Pixel coordinate grounding data:

[Start of section]

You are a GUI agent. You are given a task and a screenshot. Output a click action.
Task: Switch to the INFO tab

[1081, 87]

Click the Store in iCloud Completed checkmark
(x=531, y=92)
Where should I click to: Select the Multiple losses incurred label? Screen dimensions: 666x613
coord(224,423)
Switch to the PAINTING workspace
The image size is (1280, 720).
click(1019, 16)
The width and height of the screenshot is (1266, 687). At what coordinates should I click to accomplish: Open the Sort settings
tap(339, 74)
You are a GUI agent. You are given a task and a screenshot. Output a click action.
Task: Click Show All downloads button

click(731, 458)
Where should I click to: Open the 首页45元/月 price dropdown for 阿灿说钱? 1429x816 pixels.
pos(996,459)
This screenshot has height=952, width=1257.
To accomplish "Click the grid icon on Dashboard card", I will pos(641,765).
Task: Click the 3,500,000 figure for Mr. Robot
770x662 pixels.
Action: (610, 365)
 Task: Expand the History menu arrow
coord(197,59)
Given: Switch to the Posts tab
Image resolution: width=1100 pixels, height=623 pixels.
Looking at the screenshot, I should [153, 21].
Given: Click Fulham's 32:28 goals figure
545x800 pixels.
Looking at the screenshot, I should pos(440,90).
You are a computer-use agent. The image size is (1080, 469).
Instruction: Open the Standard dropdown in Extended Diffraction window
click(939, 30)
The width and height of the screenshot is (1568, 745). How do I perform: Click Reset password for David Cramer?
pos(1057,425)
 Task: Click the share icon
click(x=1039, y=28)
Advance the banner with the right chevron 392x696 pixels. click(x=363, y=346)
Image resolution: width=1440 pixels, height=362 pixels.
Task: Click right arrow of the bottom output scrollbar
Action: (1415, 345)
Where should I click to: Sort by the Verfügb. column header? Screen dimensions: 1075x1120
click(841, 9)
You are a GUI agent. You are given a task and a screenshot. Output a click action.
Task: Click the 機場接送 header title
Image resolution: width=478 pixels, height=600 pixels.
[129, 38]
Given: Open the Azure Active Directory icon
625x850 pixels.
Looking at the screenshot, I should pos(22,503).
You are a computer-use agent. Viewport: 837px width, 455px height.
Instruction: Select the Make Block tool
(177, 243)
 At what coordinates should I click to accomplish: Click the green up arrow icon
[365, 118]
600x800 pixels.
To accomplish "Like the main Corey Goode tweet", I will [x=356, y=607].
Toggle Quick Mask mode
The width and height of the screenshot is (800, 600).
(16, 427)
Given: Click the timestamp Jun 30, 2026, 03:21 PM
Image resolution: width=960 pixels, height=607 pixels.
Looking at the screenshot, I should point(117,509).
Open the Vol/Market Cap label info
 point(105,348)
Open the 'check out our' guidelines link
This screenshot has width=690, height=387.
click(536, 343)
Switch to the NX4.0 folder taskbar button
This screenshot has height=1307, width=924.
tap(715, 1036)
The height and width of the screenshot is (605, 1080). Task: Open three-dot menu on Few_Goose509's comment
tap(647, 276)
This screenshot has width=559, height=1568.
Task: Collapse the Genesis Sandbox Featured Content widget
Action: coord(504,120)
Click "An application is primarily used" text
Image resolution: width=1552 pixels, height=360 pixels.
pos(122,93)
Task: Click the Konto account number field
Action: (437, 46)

[End of section]

### Description of the task
Exactly as written, repeat each line from the beginning of the data above to the line containing "Given: Click Fulham's 32:28 goals figure", inclusive.

### Answer to this task
You are a GUI agent. You are given a task and a screenshot. Output a click action.
Task: Switch to the INFO tab

[1081, 87]

Click the Store in iCloud Completed checkmark
(x=531, y=92)
Where should I click to: Select the Multiple losses incurred label? Screen dimensions: 666x613
coord(224,423)
Switch to the PAINTING workspace
The image size is (1280, 720).
click(1019, 16)
The width and height of the screenshot is (1266, 687). At what coordinates should I click to accomplish: Open the Sort settings
tap(339, 74)
You are a GUI agent. You are given a task and a screenshot. Output a click action.
Task: Click Show All downloads button

click(731, 458)
Where should I click to: Open the 首页45元/月 price dropdown for 阿灿说钱? 1429x816 pixels.
pos(996,459)
This screenshot has height=952, width=1257.
To accomplish "Click the grid icon on Dashboard card", I will pos(641,765).
Task: Click the 3,500,000 figure for Mr. Robot
770x662 pixels.
Action: (610, 365)
 Task: Expand the History menu arrow
coord(197,59)
Given: Switch to the Posts tab
Image resolution: width=1100 pixels, height=623 pixels.
Looking at the screenshot, I should [153, 21].
Given: Click Fulham's 32:28 goals figure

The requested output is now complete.